Investment in research and development (R&D) is an integral part of Johnson Matthey’s growth strategy. It underpins the development of new products and manufacturing processes and enables the group to differentiate itself using its world class technology. In 2009/10 Johnson Matthey spent £91.7 million gross on R&D.
Our group technology centre is a central resource which conducts strategic R&D on behalf of all Johnson Matthey’s businesses. It operates across three sites in the UK (Sonning Common, Billingham and Royston) and employs around 200 people. In addition, the group’s businesses also have their own dedicated R&D and technical centres around the world which focus on the delivery of shorter term business specific projects.

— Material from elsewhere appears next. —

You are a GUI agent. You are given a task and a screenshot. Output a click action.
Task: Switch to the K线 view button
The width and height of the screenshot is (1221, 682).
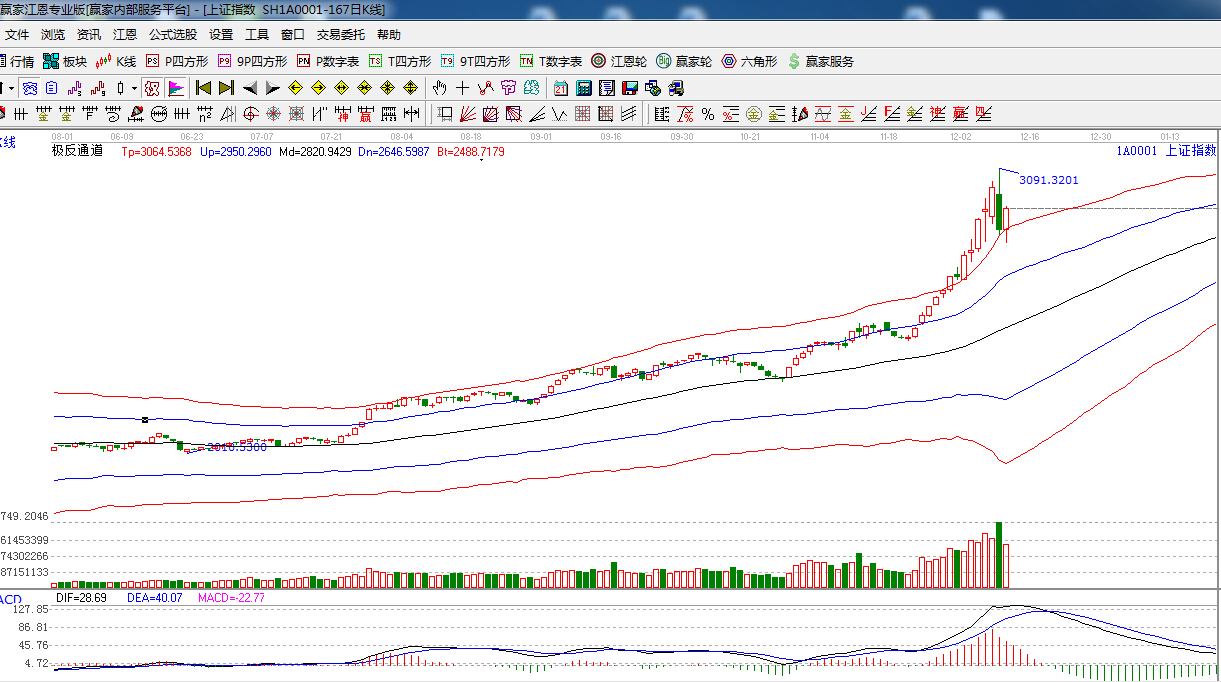click(116, 61)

In the group technology centre, R&D activities are broadly divided into four categories; core science, divisional projects, sponsored university programmes and collaborative external projects. This combination of internal research and collaboration ensures we have access to the very latest technology and develop relationships with leading scientists around the world.
Core Science
Some research skills are considered core to the company’s technical expertise and are applicable across multiple businesses. In order to develop these skills the core science group develops fundamental knowledge about the science underpinning many of Johnson Matthey’s technologies, transferring new products and processes to the divisions as appropriate.
An example of a core science technology area is advanced materials synthesis which has wide applications in our catalyst businesses. Johnson Matthey has a dedicated facility to produce a range of advanced materials using a state of the art technique called flame spray pyrolysis. This can be used to produce a wide array of materials ranging from metals, metal oxides and more complex mixed oxides or catalysts. Flame spray pyrolysis is a single step process where one or more precursor compounds are dissolved in a solvent and sprayed into a flame zone. The spray is combusted and the precursor is converted into extremely small metal or metal oxide particles. The technique is versatile and allows the use of a wide range of precursors, solvents and process conditions, thus providing control over particle size and composition.
Divisional Projects
The group technology centre undertakes a wide range of work for and directly funded by Johnson Matthey’s divisions. One example is in the area of refining research where we are working to improve our platinum group metal (pgm) refining operations and services. By combining creative synthetic chemistry with cutting edge characterisation technology, we are developing faster and more efficient processes that separate pgms in very high yields. We are also able to draw on our international links with academia to build on our understanding of chemical transformations and to control more precisely the chemical behaviour of the precious metals. As with all divisional projects, we are working closely with development teams in Johnson Matthey’s Refining business. Together we are delivering advances in process technology which will lower raw material consumption, minimise energy use and eliminate waste. We are also launching a modelling programme in which powerful simulations track and ultimately predict the behaviour of metals throughout the numerous complex processes within the refinery. Our range of R&D projects in this area all focus on delivering a streamlined and more sustainable refinery design.
Sponsored University Programmes
Developing our knowledge and expertise in advanced analytical and characterisation methods are a key component of our R&D programme. For a number of years we have worked closely with the University of Warwick in the UK to apply solid state nuclear magnetic resonance (NMR) spectroscopy to industrial R&D issues. The successful application of this method has led to major improvements in our understanding of the fundamental science of catalyst, glass and ceramic materials. We are now working to automate the technique which will allow for rapid screening and early identification of novel, highly tailored catalysts.
Collaborative External Projects
The continued development of new products or access to new markets requires the company to collaborate with both leading participants in these markets and with academic researchers who have an understanding of the latest developments. To support this, Johnson Matthey participates in a diverse range of UK and US government and European Union (EU) funded R&D programmes.
In one example, Johnson Matthey’s researchers are engaged in a large EU collaboration that addresses some of the specific challenges around purifying bioderived synthesis gas. There is growing interest around the world in using non-food crops, such as wood and agricultural waste, to produce sustainable biofuels via bioderived synthesis gas. A range of biochemical and thermochemical processes are emerging, all of which offer opportunities for growth in the areas of catalysts, process technology and precious metals. Biofeedstocks are inherently variable and so fuel upgrading and purification of the bioderived synthesis gas are key issues. By engaging with a range of academic groups, Johnson Matthey is working to develop the purification materials, catalysts and processes for synthesis gas cleaning in the production of biofuels.
We maintain a close link between the four categories of our R&D activities and with the development work carried out directly by Johnson Matthey’s businesses. This interaction is key in ensuring the rapid transfer of technology to support the continued development of new products and services for our customers.